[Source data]
┏━━
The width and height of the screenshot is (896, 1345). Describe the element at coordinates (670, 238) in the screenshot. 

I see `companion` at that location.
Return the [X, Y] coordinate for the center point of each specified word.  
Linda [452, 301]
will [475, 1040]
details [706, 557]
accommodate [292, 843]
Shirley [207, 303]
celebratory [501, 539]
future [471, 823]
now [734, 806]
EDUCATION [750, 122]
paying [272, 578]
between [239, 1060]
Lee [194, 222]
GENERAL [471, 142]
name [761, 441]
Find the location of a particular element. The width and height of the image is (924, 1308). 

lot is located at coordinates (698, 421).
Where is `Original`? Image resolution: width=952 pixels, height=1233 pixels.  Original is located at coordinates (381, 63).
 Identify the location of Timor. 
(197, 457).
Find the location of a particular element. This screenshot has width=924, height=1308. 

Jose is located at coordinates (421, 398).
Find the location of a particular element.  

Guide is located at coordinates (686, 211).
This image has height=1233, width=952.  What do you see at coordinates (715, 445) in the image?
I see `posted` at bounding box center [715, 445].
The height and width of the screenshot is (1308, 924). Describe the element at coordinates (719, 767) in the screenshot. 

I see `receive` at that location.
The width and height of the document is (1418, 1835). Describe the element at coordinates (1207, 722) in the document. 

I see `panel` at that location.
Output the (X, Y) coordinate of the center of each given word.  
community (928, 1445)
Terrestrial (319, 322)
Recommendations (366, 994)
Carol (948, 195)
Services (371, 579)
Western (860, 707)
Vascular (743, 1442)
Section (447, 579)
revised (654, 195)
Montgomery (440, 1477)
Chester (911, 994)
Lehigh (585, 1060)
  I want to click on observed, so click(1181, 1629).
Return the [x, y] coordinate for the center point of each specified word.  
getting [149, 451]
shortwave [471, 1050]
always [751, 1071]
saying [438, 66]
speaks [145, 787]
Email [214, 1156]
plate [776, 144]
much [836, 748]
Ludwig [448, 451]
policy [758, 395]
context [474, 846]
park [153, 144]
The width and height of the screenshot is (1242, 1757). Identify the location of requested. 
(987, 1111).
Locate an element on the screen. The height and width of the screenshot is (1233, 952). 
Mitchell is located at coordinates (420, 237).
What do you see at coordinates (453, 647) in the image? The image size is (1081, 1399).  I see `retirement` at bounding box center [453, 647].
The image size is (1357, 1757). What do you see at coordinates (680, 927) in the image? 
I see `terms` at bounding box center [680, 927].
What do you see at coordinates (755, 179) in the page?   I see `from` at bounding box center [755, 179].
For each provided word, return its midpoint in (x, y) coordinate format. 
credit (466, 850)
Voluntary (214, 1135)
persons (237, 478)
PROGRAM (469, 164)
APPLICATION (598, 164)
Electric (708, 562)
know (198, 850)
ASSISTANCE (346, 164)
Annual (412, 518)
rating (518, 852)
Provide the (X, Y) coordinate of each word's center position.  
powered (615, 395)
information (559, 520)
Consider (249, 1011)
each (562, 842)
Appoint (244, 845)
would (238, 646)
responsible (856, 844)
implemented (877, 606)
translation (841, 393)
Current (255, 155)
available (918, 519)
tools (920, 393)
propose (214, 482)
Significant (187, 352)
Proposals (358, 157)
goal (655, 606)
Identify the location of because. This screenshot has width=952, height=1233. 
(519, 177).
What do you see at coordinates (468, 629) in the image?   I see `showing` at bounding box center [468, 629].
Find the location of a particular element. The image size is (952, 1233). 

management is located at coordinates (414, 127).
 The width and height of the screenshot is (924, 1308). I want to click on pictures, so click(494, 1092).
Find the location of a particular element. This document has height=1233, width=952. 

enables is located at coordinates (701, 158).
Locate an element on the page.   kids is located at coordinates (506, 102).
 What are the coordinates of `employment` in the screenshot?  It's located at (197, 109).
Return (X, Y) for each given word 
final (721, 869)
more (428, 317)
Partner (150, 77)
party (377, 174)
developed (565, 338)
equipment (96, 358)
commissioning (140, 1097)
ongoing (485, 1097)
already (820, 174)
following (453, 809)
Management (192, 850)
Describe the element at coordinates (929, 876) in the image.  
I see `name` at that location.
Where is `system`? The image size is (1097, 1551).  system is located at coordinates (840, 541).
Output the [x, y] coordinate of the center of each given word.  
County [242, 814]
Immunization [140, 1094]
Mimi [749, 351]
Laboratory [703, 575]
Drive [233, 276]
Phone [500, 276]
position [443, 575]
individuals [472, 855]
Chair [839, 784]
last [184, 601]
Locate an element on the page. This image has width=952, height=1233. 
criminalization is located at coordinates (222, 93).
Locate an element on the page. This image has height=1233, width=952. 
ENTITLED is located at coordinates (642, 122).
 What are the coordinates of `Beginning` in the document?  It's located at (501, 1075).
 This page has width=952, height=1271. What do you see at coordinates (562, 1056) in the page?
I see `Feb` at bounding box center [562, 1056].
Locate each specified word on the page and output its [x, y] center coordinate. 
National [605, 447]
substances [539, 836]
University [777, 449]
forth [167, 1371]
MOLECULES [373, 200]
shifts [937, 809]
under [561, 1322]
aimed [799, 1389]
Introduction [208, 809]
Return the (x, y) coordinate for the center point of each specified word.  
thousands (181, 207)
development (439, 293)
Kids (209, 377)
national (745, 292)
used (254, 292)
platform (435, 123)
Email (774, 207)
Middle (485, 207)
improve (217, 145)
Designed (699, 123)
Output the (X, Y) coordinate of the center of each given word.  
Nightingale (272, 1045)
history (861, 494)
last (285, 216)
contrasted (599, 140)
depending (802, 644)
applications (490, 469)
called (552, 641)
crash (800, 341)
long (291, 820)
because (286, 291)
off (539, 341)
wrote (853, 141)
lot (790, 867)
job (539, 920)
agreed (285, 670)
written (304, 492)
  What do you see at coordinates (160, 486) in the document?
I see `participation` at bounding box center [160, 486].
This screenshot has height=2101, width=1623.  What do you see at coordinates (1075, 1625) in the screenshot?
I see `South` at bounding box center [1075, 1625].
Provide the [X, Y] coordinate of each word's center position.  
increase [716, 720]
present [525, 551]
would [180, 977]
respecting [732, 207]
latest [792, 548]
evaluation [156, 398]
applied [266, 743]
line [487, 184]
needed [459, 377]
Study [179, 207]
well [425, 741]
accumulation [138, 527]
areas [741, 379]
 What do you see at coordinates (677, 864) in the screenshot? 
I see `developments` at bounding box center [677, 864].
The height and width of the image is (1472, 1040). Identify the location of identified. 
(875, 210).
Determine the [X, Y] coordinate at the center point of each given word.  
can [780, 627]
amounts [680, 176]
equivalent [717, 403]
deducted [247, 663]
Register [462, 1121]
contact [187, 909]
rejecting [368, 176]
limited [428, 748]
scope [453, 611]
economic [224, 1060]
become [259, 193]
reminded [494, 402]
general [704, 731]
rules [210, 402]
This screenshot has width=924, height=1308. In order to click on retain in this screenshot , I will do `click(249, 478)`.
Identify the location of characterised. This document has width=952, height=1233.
┗━━
▶ _GIVEN INSTRUCTION_: Collect every line of the records above that contains the string "Where", matching case exactly.

▶ _WRITTEN SOLUTION_:
Where is `Original`? Image resolution: width=952 pixels, height=1233 pixels.  Original is located at coordinates (381, 63).
Where is `system`? The image size is (1097, 1551).  system is located at coordinates (840, 541).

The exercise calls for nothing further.